On Thu, Sep 27, 2012 at 10:39 AM, Jeff King <p...@peff.net> wrote:
> On Thu, Sep 27, 2012 at 08:51:51AM -0700, Shawn O. Pearce wrote:
>> On Thu, Sep 27, 2012 at 5:17 AM, Nguyen Thai Ngoc Duy <pclo...@gmail.com> 
>> wrote:
>> > I'd like to see some sort of extension mechanism like in
>> > $GIT_DIR/index, so that we don't have to increase pack index version
>> > often. What I have in mind is optional commit cache to speed up
>> > rev-list and merge, which could be stored in pack index too.
>> Can you share some of your ideas?
> Some of it is here:
>   http://article.gmane.org/gmane.comp.version-control.git/203308

Quoting from that patch:

On  2012-08-12 Nguyen Thai Ngoc Duy <pclo...@gmail.com> wrote:
> Long term we might gain slight lookup speedup if we know object type
> as search region is made smaller. But for that to happen, we need to
> propagate object type hint down to find_pack_entry_one() and friends.
> Possible thing to do, I think.

I'm not sure reclustering the index by object type is going to make a
worthwhile difference. Of 2.2m objects in the Linux tree, 320k are
commits. The difference between doing the binary search through all
objects vs. just commits is only 2 iterations more of binary search if
we assume the per-type ranges have their own fan-out tables.
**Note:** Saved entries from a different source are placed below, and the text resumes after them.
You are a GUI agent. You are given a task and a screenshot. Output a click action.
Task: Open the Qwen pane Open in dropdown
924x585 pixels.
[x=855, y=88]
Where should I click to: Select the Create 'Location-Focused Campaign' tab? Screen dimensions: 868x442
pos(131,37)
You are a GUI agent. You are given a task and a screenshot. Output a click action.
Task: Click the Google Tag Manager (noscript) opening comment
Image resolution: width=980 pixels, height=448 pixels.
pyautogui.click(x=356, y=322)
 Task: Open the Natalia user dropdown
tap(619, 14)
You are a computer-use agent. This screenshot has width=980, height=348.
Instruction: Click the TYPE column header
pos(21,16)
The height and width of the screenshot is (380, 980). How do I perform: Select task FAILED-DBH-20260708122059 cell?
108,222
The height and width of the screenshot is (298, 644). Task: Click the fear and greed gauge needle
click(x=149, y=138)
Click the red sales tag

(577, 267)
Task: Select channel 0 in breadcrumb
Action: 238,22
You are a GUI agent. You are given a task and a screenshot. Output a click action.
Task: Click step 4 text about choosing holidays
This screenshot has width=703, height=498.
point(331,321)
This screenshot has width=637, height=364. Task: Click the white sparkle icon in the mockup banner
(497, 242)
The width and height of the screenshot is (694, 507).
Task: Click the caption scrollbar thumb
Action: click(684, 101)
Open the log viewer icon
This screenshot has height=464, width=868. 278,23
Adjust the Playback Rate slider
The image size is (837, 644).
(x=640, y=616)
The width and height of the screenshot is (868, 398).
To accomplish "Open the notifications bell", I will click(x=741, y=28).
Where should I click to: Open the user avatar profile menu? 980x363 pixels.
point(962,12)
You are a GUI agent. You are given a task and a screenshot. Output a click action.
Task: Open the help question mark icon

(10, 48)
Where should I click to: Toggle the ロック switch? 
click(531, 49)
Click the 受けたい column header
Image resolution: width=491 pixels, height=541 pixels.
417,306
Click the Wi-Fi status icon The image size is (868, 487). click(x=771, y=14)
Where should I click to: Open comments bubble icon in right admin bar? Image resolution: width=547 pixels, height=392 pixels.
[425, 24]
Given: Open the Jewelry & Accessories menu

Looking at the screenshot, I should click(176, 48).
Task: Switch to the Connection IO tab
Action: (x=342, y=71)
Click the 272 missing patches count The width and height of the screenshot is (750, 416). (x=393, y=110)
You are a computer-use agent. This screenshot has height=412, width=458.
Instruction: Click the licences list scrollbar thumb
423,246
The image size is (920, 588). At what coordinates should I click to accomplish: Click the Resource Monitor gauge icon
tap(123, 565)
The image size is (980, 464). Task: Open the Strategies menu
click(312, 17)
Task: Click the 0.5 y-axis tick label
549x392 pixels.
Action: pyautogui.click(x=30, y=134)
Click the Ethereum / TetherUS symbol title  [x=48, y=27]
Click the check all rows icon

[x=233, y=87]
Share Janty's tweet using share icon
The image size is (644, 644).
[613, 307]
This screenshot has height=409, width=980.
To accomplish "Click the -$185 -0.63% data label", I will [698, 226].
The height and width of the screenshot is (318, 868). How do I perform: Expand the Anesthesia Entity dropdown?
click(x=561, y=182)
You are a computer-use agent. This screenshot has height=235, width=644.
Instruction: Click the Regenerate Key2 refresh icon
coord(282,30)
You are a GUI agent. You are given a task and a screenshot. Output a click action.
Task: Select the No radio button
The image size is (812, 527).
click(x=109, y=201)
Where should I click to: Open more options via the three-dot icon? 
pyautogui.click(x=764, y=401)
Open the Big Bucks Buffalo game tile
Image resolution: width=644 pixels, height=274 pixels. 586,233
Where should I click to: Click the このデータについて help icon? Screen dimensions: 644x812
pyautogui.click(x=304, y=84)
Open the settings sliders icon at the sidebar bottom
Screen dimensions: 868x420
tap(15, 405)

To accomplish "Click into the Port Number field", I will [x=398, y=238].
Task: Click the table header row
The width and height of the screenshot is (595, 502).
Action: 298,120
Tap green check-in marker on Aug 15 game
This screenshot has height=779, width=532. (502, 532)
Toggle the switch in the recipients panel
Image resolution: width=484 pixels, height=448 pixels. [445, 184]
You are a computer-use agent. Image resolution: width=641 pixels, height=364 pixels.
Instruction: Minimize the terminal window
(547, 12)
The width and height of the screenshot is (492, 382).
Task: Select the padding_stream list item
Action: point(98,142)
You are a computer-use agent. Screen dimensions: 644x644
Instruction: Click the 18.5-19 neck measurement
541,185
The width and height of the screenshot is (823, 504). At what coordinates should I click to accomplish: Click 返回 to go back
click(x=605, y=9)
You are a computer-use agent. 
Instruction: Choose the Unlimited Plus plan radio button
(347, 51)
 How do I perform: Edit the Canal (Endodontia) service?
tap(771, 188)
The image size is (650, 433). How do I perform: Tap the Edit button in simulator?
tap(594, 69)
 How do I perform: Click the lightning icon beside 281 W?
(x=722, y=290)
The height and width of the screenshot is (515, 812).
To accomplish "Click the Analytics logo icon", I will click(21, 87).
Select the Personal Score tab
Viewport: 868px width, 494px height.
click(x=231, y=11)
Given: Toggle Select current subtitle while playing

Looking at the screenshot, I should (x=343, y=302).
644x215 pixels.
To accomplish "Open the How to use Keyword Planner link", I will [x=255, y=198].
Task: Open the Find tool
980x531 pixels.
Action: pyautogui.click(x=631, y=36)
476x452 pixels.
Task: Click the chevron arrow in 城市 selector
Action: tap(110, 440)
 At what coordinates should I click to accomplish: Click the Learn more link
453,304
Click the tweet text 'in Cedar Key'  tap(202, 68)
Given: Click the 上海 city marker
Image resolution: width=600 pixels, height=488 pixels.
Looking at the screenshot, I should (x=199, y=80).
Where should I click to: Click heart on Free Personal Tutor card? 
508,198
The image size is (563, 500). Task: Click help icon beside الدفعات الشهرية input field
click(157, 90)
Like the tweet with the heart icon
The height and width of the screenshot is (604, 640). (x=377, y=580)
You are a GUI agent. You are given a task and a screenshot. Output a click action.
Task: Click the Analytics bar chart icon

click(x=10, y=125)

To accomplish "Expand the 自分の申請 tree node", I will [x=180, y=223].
> The main reason to group objects by type is to make it possible to
> create another sha1->something mapping for a particular object type,
> without wasting space for storing sha-1 keys again. For example, we
> can store commit caches, tree caches... at the end of the index as
> extensions.

Using ordinal position in the pack also works, and doesn't require
clustering objects by type.